For example, the evaluation apparatus can add rating entity R11 to
the set of rating entities 330, provide the particular portion of
content to R11, and receive evaluation feedback from R11. In this
example, the evaluation feedback from R11 will break the tie, and
the evaluation apparatus could simply consider a consensus reached
based on the tie being broken, e.g., by classifying the content
based on the evaluation feedback from R11. However, in some
implementations, the evaluation apparatus requires more than a
simple majority to determine that consensus is reached. For
example, the evaluation apparatus could require at least 70% (or
another specified portion, e.g., 60%, 80%, 85%, 90%, etc.) of the
evaluation feedback match to consider consensus reached. Thus, the
evaluation apparatus could select more than one additional rating
entity to be added to the set of rating entities 330, in an effort
to reach consensus.
[0072] When the addition of more rating entities to the set of
rating entities 330 results in consensus being reached, the
evaluation apparatus can classify the content according to the
consensus, and proceed to enact a distribution policy based on the
consensus. When the addition of more rating entities to the set of
rating entities does not result in consensus being reached, the
evaluation apparatus can determine whether there are common
attributes among those entities that have submitted matching
evaluation feedback, and then take action based on that
determination.
[0073] Continuing with the example above, assume that R1, R2, and
R3 are all from geographic region A, while R4, R5, and R6 are all
from geographic region B. In this example, the evaluation apparatus
can compare the attributes of the rating entities, and determine
that all of the rating entities from geographic region A classify
the content as depicting objectionable material, while all of the
rating entities from geographic region B classify the content as
depicting material that is not objectionable.

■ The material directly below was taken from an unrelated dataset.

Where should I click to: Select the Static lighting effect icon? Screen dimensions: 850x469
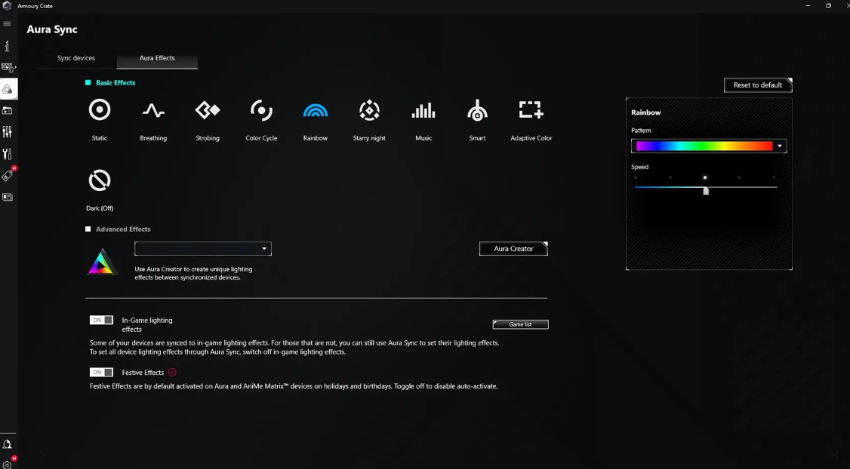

In this example, the
evaluation apparatus can enact a per-geographic region distribution
policy in which the content is enabled for distribution in
geographic region A, and prevented from distribution (or
distributed with a content warning) in geographic region B.
Alternatively, or additionally, the evaluation apparatus can add
additional rating entities to the set of rating entities in an
effort to confirm the correlation between the geographic locations
of the rating entities to the evaluation feedback.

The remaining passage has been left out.